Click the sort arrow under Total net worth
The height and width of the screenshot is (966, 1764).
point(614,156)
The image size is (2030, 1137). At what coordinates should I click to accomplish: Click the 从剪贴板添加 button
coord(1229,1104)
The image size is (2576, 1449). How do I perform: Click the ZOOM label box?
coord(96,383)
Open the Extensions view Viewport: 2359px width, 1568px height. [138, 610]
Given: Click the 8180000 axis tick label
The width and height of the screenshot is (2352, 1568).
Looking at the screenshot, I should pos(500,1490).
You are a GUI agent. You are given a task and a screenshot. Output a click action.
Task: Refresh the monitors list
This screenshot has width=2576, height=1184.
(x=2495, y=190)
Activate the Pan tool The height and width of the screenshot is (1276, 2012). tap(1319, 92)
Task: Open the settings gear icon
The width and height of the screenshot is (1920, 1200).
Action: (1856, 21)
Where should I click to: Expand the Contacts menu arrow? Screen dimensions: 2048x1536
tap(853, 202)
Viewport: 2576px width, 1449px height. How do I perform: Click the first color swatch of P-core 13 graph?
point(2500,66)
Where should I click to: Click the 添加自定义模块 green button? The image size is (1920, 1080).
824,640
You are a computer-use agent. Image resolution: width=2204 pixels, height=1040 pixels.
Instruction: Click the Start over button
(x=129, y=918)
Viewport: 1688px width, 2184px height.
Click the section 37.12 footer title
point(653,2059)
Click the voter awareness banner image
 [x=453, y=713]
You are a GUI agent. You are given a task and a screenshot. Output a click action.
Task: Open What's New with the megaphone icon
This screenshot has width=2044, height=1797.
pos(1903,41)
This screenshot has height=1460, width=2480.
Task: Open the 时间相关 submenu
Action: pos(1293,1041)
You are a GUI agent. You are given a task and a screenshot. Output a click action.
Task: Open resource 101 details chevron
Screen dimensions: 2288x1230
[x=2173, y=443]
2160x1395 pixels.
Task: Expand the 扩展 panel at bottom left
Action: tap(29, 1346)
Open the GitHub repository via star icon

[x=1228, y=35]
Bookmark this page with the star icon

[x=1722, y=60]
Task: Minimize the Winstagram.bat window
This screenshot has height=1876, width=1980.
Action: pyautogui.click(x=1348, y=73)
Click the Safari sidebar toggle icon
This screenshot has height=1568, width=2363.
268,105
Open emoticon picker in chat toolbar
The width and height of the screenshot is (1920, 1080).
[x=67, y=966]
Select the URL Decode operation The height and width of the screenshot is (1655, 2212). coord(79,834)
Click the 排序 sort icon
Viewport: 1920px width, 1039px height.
****************************************
## Exercise goal
In the material above, transcribe exactly the lines beginning at the one with "Task: Refresh the monitors list" and ending at the one with "Task: Open What's New with the megaphone icon", both included.

## Answer below
Task: Refresh the monitors list
This screenshot has width=2576, height=1184.
(x=2495, y=190)
Activate the Pan tool The height and width of the screenshot is (1276, 2012). tap(1319, 92)
Task: Open the settings gear icon
The width and height of the screenshot is (1920, 1200).
Action: (1856, 21)
Where should I click to: Expand the Contacts menu arrow? Screen dimensions: 2048x1536
tap(853, 202)
Viewport: 2576px width, 1449px height. How do I perform: Click the first color swatch of P-core 13 graph?
point(2500,66)
Where should I click to: Click the 添加自定义模块 green button? The image size is (1920, 1080).
824,640
You are a computer-use agent. Image resolution: width=2204 pixels, height=1040 pixels.
Instruction: Click the Start over button
(x=129, y=918)
Viewport: 1688px width, 2184px height.
Click the section 37.12 footer title
point(653,2059)
Click the voter awareness banner image
 [x=453, y=713]
You are a GUI agent. You are given a task and a screenshot. Output a click action.
Task: Open What's New with the megaphone icon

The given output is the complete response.